**Stated exercise:** Collect every line in the records that contains the string "navigation", and copy each one out.

(Rows showing where targets appear)
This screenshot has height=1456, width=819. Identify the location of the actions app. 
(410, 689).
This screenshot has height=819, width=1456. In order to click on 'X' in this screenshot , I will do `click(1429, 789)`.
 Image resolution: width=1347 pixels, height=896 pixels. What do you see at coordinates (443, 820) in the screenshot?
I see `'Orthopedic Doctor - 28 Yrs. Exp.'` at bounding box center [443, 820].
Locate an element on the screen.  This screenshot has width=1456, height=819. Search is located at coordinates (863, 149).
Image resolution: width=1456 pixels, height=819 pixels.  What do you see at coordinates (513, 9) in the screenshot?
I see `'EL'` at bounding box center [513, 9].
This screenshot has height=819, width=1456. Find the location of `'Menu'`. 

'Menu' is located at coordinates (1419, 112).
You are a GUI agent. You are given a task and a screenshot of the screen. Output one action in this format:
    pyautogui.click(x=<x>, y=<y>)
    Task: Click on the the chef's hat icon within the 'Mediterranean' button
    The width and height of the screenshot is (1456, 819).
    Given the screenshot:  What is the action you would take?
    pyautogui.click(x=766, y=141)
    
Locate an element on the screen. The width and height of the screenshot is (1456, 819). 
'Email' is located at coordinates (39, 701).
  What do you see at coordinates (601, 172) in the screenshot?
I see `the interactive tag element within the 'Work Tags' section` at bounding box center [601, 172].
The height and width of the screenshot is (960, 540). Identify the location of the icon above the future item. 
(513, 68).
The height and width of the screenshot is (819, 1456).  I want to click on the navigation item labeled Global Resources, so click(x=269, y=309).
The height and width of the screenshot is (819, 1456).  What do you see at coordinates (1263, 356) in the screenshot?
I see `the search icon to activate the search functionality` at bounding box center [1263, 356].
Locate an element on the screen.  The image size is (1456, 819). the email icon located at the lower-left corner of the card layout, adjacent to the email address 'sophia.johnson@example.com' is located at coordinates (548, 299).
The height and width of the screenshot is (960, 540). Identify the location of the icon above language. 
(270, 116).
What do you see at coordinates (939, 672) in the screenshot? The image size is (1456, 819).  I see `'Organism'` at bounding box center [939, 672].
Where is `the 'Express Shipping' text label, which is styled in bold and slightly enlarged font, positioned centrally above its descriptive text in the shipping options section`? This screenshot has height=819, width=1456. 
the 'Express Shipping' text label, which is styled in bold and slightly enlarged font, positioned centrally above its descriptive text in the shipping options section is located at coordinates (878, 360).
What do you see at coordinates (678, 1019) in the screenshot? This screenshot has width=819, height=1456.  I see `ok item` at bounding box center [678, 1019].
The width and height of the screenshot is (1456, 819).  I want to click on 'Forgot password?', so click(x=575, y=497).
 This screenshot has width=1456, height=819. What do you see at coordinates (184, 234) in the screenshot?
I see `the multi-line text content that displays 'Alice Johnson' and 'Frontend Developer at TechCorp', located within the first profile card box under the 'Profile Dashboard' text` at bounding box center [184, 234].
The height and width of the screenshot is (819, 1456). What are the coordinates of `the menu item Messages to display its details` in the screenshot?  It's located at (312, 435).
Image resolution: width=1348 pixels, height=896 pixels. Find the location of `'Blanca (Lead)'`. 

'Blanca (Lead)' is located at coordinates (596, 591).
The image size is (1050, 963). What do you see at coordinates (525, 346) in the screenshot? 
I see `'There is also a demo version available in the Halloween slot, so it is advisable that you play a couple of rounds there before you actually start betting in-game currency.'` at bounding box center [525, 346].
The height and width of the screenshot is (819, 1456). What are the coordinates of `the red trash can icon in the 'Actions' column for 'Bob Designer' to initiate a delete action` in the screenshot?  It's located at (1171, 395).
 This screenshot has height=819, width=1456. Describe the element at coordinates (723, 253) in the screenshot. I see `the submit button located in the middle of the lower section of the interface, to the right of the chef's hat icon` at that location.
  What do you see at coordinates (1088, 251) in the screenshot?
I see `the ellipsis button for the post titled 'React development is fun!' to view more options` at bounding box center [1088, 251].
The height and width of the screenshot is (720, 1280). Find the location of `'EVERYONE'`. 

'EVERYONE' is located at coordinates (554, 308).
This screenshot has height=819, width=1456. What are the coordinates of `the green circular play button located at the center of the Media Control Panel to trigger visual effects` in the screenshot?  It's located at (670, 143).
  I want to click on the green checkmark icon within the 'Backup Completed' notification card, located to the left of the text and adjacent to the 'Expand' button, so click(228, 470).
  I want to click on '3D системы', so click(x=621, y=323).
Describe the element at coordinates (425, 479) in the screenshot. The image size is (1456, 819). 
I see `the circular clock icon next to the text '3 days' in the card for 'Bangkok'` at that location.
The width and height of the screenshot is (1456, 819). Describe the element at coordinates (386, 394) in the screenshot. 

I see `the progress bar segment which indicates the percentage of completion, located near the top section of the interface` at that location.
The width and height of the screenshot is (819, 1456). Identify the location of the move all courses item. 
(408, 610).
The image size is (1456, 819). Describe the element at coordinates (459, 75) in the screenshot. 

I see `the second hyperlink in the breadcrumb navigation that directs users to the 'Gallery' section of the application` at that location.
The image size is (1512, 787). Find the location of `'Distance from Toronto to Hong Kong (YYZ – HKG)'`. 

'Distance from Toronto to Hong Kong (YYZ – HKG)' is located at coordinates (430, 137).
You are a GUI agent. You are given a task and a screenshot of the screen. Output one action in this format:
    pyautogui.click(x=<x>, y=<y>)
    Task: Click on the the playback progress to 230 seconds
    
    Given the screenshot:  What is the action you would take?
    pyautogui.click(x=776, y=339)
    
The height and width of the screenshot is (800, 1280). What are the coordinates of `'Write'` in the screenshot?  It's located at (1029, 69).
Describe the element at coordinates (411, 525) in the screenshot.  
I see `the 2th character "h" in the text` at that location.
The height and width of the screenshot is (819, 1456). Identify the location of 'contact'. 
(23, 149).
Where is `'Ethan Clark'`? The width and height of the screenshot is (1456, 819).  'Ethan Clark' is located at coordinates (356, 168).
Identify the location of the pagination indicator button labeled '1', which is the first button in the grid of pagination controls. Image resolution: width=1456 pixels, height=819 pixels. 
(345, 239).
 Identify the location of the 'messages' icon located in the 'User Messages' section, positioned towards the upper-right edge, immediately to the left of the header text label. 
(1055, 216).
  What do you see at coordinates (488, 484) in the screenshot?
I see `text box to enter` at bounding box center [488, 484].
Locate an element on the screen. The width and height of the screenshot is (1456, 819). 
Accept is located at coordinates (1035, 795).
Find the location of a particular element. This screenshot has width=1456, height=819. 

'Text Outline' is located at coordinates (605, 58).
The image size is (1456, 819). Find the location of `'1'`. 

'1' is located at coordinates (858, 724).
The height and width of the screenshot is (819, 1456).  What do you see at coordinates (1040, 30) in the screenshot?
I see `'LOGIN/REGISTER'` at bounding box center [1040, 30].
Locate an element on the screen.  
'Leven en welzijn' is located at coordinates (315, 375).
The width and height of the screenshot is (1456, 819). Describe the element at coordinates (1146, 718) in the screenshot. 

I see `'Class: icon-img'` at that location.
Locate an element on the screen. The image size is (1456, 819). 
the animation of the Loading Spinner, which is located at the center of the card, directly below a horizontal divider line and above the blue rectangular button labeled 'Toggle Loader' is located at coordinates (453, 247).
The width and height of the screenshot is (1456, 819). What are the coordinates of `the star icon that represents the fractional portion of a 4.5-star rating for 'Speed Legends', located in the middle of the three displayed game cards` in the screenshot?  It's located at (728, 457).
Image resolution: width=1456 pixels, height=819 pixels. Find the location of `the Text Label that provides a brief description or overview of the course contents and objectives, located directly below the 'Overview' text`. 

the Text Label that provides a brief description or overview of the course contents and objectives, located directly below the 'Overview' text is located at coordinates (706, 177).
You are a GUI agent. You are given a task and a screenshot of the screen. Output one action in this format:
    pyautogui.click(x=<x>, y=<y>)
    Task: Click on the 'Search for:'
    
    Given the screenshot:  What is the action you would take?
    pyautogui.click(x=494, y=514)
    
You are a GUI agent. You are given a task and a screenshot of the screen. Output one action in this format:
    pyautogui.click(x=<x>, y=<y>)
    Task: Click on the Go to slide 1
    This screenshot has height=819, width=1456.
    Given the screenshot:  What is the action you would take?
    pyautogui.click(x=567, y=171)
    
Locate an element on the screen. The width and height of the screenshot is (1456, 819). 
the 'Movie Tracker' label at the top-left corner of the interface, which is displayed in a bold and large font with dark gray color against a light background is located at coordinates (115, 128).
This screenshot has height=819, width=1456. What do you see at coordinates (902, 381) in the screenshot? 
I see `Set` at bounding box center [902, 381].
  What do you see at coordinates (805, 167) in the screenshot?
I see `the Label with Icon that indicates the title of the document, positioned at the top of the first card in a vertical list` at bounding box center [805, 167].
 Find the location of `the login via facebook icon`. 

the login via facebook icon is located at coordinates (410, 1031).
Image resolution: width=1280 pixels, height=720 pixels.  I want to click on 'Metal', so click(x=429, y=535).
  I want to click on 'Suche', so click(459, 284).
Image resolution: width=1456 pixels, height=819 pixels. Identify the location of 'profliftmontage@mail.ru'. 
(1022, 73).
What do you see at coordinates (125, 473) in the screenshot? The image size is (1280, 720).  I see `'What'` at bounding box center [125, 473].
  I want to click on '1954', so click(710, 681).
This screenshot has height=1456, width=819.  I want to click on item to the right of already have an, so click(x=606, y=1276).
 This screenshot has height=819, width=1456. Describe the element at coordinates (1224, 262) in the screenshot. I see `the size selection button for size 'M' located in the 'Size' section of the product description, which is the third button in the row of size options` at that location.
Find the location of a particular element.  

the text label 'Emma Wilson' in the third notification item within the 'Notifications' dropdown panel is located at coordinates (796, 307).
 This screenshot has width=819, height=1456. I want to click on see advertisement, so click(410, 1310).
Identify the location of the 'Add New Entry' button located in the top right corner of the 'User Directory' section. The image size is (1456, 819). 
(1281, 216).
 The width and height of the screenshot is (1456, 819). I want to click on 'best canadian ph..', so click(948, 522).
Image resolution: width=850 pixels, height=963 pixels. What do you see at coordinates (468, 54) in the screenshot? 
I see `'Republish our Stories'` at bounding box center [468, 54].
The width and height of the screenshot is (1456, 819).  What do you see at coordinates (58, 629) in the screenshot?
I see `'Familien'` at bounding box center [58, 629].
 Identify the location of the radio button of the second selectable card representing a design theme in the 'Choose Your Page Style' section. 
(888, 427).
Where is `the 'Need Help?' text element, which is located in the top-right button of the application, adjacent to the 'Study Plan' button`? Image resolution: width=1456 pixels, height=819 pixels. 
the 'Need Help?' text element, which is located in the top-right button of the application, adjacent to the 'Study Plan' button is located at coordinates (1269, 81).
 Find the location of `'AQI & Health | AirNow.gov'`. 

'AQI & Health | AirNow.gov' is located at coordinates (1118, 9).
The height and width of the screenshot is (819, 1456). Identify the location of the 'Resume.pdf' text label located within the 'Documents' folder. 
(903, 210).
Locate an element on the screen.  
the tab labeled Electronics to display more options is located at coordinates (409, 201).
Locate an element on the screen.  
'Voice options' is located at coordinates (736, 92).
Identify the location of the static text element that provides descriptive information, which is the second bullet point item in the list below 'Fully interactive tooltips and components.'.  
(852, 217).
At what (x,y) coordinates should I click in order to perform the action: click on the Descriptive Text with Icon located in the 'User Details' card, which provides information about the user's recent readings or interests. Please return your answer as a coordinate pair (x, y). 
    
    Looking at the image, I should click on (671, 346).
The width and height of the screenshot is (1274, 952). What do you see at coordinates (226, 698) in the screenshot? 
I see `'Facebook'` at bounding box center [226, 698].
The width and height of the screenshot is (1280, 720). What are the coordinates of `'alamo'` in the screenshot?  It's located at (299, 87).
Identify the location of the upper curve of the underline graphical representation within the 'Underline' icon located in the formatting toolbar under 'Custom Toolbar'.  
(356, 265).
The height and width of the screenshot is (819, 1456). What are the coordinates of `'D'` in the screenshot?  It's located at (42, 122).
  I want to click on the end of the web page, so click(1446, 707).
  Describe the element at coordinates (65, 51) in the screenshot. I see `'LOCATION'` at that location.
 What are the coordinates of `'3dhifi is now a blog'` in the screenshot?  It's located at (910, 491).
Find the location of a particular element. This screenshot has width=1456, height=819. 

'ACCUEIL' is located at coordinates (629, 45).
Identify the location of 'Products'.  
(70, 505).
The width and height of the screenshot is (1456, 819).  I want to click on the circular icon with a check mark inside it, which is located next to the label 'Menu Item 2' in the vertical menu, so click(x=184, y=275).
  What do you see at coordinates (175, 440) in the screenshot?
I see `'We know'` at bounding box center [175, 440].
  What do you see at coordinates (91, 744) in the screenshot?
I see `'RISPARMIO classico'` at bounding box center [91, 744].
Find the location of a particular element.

**Exercise result:**
The height and width of the screenshot is (819, 1456).  I want to click on the navigation item labeled Global Resources, so click(x=269, y=309).
I see `the second hyperlink in the breadcrumb navigation that directs users to the 'Gallery' section of the application` at that location.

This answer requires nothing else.